L'intonation de ses mots est affligée, glaciale ; elle a croisé les bras, adoptant ainsi une position relativement hostile. Je ne la crois pas.

- Au fait, je t'ai pas dit, reprend-t-elle. Je voulais t'en parler. Je pars ce soir en Angleterre pour trois jours ; tu me verras pas sur le campus demain.

- Oh... Je suis contente pour toi ! Tu vas pouvoir profiter, toi qui aimes bien voyager.

- Oui. Je suis désolée, je dois y aller...

Elle rassemble ses affaires, l'air embêté, et se retire. Je la laisse prendre congé, perplexe. Je ne voudrais pas aggraver la situation. Je ne peux pas m'empêcher de me sentir coupable. Peut-être a-t-elle besoin de temps pour s'éclaircir les idées, régler un problème familial, se retrouver. Je n'en sais rien du tout. J'espère qu'elle va aller mieux et tout m'expliquer.

13h22 - Il est là, assis par terre, un joint entre le pouce et l'index. Il oriente son visage vers le ciel et s'adonne à former consécutivement des petits cercles de fumée. J'avance dans sa direction d'un pas déterminé et n'hésite pas à le surprendre au milieu de son activité.

- De quel droit tu t'es permis de prendre possession de mon corps ?

- Roh, ça va, c'était rien. Je t'ai pas violée, que je sache.

- Est-ce que t'as attendu mon consentement pour plaquer ta langue contre mon palais ?

Il se contente d'expirer sa nuée toxique et de me décortiquer, l'œil avide, tel le prédateur qui surveille sa proie.

- Corentin ! Si tu continues...

- Quoi ? me nargue-t-il. Tu vas faire quoi ?

13h26 - Je ne me sens pas bien. Je dois la joindre ; c'est plus fort que moi.

Roxane : Je sens que quelque chose ne va pas. Tu veux en parler ? Je ne te force à rien, mais ça m'intéresse. J'aime pas te savoir souffrir.

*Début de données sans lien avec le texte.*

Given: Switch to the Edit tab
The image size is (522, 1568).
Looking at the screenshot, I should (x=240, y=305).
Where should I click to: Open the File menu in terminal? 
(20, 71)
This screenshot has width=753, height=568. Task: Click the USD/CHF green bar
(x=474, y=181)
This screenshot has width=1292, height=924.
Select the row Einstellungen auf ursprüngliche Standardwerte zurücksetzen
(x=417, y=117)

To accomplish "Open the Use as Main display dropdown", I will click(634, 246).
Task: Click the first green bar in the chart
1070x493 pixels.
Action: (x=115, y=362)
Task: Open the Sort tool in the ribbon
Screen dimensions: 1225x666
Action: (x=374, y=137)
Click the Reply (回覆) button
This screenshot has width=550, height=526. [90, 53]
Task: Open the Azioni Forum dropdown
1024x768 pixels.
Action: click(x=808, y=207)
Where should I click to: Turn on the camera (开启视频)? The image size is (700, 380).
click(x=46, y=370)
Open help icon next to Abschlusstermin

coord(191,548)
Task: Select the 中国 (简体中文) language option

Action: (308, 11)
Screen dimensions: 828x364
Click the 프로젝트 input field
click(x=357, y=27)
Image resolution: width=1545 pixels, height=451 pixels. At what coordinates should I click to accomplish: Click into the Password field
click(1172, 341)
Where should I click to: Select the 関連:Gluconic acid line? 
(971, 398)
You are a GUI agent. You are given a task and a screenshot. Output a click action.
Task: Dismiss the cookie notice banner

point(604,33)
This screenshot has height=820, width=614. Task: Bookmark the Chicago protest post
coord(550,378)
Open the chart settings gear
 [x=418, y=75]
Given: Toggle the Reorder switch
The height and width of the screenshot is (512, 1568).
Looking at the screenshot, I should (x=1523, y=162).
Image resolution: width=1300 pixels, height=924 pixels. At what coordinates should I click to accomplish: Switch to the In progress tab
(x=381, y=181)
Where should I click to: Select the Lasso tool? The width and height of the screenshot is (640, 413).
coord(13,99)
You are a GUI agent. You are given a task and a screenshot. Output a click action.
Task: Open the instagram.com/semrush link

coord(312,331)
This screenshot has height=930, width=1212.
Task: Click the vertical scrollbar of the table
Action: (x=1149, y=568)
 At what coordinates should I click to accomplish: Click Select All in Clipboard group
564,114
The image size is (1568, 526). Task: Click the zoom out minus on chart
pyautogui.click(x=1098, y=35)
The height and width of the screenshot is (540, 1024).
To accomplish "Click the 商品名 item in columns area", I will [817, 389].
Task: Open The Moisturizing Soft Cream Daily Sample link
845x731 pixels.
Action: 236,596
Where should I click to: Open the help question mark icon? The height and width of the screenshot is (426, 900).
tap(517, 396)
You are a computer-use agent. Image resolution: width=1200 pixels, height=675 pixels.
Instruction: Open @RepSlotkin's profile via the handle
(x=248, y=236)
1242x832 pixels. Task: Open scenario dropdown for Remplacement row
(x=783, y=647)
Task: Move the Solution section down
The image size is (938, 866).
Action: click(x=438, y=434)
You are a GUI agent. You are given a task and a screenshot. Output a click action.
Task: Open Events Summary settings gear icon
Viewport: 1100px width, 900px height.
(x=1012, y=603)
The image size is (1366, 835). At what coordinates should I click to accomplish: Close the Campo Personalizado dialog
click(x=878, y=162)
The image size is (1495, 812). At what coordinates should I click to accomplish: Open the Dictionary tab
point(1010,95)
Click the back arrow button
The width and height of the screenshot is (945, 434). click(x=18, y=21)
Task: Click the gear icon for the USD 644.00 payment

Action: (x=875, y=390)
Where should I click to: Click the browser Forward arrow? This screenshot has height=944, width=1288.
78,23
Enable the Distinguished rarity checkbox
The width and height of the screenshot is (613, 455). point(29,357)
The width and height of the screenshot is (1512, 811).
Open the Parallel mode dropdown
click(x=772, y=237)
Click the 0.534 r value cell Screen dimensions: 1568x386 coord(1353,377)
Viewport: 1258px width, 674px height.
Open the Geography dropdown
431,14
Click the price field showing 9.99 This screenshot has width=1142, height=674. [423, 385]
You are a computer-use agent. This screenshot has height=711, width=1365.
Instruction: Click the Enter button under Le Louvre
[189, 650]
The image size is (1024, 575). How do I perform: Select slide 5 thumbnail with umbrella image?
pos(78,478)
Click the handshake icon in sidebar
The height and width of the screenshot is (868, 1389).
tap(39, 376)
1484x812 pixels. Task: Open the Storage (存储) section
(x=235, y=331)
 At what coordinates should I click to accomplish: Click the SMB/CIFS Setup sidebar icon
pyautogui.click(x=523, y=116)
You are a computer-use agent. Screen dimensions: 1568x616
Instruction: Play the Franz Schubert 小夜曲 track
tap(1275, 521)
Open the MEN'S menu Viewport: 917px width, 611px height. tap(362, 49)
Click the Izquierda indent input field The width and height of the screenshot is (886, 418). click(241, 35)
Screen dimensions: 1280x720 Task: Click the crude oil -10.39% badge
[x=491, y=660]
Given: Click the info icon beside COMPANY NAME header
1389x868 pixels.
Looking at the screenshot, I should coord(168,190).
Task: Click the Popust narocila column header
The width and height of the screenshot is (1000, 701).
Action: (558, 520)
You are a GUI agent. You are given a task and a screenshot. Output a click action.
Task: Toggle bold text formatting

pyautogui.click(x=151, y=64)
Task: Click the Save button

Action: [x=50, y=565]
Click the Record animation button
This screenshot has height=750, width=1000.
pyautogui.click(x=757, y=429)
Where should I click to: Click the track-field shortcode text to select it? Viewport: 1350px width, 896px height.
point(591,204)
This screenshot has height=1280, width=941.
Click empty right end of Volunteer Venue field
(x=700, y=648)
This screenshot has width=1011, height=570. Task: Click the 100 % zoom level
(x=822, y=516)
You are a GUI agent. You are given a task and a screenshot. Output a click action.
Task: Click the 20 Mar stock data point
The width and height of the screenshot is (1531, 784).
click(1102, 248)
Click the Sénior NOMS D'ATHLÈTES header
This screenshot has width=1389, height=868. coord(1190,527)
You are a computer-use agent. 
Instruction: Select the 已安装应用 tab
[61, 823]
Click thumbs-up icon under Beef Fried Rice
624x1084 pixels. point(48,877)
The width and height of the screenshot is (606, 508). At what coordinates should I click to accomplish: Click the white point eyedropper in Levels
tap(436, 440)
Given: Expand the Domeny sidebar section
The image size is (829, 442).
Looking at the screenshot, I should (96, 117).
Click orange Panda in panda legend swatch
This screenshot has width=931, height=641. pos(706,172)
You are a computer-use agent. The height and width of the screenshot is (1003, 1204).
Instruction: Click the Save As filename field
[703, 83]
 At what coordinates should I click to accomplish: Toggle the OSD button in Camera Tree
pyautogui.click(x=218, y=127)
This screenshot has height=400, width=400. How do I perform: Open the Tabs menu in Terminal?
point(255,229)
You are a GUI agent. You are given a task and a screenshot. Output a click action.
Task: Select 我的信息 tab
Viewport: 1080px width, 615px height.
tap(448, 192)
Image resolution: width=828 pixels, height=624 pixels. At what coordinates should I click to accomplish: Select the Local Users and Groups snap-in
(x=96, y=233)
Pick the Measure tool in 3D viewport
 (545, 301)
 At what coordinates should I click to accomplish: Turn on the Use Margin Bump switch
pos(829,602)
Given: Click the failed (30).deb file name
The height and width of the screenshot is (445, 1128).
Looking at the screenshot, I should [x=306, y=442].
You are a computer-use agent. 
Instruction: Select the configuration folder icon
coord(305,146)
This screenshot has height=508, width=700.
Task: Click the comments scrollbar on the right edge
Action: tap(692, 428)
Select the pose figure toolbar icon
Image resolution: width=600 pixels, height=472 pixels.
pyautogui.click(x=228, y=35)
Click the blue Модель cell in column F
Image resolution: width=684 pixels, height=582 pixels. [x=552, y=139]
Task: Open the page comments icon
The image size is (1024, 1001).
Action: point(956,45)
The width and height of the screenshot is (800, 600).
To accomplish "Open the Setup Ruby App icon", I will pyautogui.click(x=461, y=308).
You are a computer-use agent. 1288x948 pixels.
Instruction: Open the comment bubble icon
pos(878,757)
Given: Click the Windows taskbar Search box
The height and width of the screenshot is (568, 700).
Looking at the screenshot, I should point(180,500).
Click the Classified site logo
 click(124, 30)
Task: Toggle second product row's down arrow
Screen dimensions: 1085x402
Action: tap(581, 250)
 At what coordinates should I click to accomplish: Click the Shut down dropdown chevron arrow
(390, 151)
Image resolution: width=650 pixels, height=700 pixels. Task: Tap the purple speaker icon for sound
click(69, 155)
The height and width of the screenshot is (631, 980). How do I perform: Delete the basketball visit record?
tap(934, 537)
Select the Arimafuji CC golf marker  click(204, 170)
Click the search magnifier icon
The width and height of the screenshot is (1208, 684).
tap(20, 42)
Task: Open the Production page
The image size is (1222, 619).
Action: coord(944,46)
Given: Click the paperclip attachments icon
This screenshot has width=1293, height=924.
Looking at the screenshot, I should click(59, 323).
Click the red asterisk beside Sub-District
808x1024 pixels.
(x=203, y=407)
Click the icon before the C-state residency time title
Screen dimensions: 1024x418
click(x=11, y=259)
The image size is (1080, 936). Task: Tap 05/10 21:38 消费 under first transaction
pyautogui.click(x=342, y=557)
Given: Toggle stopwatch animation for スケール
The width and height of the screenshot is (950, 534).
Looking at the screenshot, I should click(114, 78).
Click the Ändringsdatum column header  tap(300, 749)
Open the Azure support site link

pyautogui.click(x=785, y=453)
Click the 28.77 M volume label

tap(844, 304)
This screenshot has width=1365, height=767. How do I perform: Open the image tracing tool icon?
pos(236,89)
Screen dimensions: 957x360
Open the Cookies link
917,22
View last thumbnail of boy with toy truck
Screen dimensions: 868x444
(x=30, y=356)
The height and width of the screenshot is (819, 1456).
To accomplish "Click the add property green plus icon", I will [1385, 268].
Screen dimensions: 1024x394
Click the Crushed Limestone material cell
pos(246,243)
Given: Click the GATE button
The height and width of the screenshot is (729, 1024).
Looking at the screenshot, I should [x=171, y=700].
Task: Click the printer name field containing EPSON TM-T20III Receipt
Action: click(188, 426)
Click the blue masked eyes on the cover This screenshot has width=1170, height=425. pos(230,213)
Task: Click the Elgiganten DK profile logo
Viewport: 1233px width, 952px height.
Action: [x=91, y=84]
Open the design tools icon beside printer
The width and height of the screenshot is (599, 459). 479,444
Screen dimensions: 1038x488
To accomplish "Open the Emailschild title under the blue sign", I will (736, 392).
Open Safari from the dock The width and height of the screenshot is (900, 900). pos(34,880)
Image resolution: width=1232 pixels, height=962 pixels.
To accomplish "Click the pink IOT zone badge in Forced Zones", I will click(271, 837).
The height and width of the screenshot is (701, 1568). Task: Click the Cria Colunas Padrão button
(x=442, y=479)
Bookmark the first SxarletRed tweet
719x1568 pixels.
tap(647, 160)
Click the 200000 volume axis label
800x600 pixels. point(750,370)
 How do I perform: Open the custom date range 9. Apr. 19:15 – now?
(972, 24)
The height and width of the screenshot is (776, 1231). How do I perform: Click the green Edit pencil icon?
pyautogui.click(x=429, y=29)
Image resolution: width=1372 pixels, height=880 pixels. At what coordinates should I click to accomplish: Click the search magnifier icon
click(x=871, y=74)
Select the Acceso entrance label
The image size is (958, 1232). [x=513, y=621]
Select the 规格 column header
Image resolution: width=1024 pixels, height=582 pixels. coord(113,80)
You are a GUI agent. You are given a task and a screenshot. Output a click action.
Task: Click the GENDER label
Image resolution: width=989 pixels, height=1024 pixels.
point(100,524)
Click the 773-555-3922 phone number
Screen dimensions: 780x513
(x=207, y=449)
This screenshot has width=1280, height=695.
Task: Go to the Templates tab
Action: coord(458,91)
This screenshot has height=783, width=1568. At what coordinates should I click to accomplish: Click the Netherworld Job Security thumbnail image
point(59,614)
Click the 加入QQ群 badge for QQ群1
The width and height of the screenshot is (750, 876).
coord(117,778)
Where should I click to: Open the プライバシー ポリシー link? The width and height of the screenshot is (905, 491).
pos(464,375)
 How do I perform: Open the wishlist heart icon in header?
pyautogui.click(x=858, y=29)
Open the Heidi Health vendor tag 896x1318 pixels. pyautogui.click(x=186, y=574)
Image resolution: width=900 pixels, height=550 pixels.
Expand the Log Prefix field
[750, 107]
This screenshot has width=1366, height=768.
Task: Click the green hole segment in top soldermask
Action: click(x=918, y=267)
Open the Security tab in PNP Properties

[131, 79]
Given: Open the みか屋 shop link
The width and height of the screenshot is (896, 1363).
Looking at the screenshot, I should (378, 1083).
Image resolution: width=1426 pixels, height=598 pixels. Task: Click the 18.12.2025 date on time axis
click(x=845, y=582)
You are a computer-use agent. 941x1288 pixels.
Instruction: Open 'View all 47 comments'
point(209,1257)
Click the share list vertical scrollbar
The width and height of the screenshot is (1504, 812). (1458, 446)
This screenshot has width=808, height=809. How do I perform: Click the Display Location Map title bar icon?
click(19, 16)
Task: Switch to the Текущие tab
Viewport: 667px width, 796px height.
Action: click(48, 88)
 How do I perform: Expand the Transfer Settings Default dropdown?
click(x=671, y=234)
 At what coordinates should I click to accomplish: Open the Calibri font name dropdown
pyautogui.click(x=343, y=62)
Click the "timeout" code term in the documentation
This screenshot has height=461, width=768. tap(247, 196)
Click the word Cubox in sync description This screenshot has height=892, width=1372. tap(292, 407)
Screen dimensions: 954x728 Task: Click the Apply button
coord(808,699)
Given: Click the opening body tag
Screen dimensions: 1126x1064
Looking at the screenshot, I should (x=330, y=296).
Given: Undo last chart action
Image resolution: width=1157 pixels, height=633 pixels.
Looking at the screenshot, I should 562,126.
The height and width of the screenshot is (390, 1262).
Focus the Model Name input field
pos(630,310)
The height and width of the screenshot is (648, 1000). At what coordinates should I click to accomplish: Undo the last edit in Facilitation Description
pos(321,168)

Les cours de l'après-midi se succèdent, âpres et amers, Jade ne sort pas de mon esprit. Même en travaux dirigés, mon cerveau est incapable d'émettre de nouvelles hypothèses, d'assimiler les théories. Mon téléphone ne vibre toujours pas, ce qui a le don de m'obséder encore plus. Je pars guetter la faculté de Jade dès les cours terminés, espérant la voir passer les grandes portes de l'entrée à un moment ou à un autre. Mais rien ; le néant. Je prends donc le chemin du retour. Je la relance :

Roxane : J'ai fait quelque chose de mal ?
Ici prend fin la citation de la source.